This was settled in the 80’s. Reagan tax cuts led to higher tax revenues. Libs cried and cried that the country could not afford tax cuts (similar to your argument) during a recession but they were wrong just like you. I have never gotten a job from a poor person. All my jobs came from one a private employer risking his capital in hope of earning profits and paying taxes. Carter strangled big business which resulted in less profits/less tax revenues. Reagan took the Feds boot off the throat of business and let them thrive with more profits/increased tax revenues.
” Reagan tax cuts led to higher tax revenues. “
Actually they didn’t, and moreover Reagan’s economists never claimed that the tax cuts would result in higher revenues. This is dealt with extensively in Martin Anderson’s memoir ‘Revolution’. Anderson was one of Reagan’s principle economic advisors and helped design and implement the Reagan economic program.
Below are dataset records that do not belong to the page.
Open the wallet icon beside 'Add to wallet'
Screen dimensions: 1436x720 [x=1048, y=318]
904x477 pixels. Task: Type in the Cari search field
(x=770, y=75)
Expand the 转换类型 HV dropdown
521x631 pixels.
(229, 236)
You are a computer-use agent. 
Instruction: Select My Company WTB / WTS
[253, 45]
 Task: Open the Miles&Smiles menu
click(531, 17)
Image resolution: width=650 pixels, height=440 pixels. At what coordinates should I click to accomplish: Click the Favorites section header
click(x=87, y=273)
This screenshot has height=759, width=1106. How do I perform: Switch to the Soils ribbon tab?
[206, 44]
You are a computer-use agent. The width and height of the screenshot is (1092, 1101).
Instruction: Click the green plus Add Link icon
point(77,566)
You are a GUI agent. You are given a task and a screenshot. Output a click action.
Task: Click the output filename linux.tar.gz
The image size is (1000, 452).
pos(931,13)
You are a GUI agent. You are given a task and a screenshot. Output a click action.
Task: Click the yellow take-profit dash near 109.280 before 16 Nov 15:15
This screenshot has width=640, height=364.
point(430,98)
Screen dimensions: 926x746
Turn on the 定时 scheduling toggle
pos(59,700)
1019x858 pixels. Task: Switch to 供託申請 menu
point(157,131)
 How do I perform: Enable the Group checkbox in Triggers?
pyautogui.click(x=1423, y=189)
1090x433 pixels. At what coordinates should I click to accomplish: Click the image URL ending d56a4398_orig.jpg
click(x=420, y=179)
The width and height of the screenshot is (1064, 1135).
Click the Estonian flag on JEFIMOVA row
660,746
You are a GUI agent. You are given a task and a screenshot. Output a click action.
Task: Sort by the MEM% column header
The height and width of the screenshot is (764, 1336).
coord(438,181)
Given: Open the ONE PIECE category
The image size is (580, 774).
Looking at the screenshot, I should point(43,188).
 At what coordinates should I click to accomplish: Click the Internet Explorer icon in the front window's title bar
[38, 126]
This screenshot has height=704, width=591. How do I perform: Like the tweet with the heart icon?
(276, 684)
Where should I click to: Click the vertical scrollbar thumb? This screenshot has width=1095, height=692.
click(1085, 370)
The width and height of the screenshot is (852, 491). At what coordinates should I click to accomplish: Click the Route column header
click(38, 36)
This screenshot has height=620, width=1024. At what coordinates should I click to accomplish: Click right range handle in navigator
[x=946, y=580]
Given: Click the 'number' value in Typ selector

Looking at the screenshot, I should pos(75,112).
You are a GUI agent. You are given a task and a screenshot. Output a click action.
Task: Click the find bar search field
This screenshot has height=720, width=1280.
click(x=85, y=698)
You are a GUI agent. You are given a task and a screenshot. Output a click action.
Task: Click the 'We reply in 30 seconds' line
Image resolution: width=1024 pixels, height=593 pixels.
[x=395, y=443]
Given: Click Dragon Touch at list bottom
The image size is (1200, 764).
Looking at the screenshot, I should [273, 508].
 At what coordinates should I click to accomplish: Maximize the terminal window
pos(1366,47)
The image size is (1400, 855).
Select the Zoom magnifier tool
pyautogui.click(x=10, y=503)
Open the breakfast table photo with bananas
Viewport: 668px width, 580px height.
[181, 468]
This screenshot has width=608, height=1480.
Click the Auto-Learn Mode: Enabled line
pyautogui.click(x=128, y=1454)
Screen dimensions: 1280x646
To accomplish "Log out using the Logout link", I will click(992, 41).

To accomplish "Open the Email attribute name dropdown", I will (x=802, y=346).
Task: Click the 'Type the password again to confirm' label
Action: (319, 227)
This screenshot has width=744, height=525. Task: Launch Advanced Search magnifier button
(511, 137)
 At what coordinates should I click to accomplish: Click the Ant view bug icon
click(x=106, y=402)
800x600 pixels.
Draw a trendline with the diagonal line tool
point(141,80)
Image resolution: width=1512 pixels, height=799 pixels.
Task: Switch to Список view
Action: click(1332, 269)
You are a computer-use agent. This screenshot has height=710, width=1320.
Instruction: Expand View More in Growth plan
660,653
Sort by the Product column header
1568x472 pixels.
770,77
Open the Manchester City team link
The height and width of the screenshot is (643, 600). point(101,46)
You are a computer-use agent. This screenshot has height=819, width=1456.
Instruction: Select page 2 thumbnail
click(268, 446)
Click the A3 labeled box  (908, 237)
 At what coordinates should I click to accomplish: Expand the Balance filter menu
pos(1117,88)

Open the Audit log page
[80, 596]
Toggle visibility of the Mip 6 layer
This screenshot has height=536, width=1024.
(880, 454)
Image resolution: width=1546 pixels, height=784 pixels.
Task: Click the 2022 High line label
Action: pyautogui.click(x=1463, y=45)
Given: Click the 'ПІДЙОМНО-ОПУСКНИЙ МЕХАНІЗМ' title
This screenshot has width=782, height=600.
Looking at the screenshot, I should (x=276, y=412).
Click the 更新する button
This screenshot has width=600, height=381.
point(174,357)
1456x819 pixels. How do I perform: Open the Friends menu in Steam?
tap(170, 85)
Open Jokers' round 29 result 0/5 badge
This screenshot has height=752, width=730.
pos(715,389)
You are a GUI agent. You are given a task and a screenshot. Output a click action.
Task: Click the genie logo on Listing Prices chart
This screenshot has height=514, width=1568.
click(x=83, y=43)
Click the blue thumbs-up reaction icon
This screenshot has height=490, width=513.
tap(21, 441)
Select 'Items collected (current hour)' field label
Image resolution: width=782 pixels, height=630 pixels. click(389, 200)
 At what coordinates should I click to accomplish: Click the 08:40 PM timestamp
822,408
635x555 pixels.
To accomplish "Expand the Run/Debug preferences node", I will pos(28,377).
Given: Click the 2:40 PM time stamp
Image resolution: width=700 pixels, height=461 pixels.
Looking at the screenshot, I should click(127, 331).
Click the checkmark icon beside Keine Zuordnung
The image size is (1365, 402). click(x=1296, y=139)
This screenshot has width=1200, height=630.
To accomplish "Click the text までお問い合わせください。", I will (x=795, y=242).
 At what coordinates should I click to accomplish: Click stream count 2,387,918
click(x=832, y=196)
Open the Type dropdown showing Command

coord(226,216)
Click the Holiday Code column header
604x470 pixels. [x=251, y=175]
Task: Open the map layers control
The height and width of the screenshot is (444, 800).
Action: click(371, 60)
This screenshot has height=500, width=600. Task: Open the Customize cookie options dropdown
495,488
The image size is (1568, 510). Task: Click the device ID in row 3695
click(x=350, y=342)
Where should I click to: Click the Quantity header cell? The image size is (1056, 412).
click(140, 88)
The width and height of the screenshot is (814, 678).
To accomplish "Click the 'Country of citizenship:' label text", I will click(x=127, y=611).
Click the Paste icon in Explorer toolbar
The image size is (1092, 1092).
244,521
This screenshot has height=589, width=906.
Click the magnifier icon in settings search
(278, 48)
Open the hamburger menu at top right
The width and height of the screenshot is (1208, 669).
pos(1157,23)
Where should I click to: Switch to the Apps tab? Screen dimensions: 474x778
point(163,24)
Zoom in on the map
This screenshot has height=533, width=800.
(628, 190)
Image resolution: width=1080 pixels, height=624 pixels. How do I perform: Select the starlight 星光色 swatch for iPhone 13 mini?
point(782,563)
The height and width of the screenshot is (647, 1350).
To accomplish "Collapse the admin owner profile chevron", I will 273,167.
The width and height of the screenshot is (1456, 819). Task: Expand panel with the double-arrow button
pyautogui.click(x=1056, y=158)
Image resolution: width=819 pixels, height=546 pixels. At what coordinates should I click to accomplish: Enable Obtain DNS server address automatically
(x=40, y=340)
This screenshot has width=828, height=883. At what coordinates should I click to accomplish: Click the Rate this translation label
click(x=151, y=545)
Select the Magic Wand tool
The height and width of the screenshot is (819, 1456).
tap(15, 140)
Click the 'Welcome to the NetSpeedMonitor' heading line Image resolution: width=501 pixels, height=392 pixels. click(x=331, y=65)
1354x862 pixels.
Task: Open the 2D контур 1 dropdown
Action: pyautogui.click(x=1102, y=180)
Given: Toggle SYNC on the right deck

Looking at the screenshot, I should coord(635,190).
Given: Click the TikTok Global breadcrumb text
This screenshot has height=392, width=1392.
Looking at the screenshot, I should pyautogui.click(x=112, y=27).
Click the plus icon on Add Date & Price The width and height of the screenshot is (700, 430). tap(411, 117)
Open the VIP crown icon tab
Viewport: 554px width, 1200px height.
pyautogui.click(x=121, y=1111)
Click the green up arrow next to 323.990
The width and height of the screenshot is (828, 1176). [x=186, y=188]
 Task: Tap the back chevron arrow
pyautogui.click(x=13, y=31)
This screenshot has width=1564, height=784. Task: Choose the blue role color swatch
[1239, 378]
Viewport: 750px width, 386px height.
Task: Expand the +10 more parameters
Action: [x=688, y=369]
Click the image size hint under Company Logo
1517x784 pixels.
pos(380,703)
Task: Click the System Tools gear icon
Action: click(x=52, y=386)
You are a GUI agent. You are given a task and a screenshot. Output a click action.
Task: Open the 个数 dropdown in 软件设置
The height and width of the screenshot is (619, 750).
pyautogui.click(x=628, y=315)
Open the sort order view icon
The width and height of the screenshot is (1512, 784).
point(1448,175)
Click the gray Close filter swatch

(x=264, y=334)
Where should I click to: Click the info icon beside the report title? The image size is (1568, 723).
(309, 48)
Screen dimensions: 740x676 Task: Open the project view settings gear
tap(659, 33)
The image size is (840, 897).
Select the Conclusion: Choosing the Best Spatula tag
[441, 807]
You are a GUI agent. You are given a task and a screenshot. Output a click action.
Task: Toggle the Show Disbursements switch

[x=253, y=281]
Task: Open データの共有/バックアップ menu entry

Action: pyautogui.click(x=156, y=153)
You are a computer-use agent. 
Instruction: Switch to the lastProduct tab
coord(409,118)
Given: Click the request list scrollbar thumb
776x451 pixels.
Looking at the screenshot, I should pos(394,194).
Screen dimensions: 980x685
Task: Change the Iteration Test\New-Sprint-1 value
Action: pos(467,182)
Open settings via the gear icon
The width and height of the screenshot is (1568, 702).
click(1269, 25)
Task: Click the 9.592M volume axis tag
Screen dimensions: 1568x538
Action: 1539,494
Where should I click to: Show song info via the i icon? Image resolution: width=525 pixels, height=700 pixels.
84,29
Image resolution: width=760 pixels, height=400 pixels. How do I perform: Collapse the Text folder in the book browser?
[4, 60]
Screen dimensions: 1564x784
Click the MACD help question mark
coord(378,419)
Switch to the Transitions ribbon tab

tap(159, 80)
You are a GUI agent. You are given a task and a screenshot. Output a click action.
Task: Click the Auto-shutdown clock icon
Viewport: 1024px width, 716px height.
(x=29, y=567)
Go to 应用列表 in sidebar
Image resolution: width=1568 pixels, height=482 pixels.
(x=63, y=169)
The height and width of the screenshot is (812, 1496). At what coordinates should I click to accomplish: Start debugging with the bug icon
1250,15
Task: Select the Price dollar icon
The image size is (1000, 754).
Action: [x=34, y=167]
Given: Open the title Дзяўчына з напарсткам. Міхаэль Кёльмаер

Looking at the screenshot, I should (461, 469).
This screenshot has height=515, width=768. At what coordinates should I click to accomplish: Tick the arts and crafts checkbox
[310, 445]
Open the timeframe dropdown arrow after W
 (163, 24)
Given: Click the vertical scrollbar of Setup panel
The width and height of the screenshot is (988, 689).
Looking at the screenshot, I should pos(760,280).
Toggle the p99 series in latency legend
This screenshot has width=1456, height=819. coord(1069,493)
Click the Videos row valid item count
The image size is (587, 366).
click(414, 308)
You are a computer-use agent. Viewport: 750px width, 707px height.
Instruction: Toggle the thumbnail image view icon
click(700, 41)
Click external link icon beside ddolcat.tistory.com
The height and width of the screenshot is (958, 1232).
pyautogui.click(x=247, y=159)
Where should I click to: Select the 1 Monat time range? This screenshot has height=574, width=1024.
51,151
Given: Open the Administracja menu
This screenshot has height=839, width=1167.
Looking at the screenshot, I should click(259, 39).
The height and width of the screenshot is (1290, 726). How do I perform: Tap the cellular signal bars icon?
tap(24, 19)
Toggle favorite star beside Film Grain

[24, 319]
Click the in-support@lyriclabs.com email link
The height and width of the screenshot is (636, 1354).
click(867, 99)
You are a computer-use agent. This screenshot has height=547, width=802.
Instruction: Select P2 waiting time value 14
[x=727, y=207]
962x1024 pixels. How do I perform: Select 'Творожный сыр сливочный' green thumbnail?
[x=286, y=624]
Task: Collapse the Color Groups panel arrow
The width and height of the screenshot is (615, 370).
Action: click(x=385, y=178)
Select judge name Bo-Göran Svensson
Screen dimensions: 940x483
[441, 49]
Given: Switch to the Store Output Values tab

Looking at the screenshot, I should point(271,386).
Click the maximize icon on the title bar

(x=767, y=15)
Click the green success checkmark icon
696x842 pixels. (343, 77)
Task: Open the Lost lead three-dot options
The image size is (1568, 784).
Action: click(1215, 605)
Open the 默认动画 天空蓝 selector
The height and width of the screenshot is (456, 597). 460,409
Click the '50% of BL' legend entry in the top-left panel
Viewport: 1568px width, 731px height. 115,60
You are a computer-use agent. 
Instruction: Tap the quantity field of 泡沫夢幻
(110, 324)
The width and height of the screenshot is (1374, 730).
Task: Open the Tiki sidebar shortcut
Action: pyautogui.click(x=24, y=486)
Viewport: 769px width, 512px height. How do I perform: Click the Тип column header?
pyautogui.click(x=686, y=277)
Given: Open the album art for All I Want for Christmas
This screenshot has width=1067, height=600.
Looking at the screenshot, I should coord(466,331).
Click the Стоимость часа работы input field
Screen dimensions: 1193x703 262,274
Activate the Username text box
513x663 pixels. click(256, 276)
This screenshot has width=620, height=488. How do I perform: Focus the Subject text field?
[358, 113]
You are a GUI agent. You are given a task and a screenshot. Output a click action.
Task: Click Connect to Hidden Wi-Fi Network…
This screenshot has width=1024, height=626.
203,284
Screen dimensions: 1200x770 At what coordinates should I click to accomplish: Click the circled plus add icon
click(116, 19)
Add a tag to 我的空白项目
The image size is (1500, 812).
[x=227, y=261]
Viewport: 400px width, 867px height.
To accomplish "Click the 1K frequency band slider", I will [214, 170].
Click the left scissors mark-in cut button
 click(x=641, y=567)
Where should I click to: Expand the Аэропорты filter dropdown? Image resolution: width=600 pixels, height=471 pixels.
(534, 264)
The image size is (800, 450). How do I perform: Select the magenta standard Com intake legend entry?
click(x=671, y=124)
The tax cuts did perform as the Reagan economic team expected: the tax cuts stimulated sufficient economic growth to offset a large portion of the revenue loss that static analysis predicted. Something over 60 cents of each dollar cut was recouped through growth. The sole instance of tax cuts generating enough new revenue ‘to pay for themselves’ was in the case of capital gains tax cuts, which ironically were put into effect by Jimmy Carter. A detailed study of the results of the Reagan tax cuts can be found in Lawrence Lindsey’s ‘The Growth Experiment’. Lindsey’s study validated the actual forecasts of the Reagan economic team, but not the claim that ‘tax cuts led to higher revenues.’ That idea has achieved the status of ‘truth’ largely from being endlessly repeated by talk show hosts, whose idea of economic analysis seems to consist of subtracting the gross tax receipts of 1981 from 1989.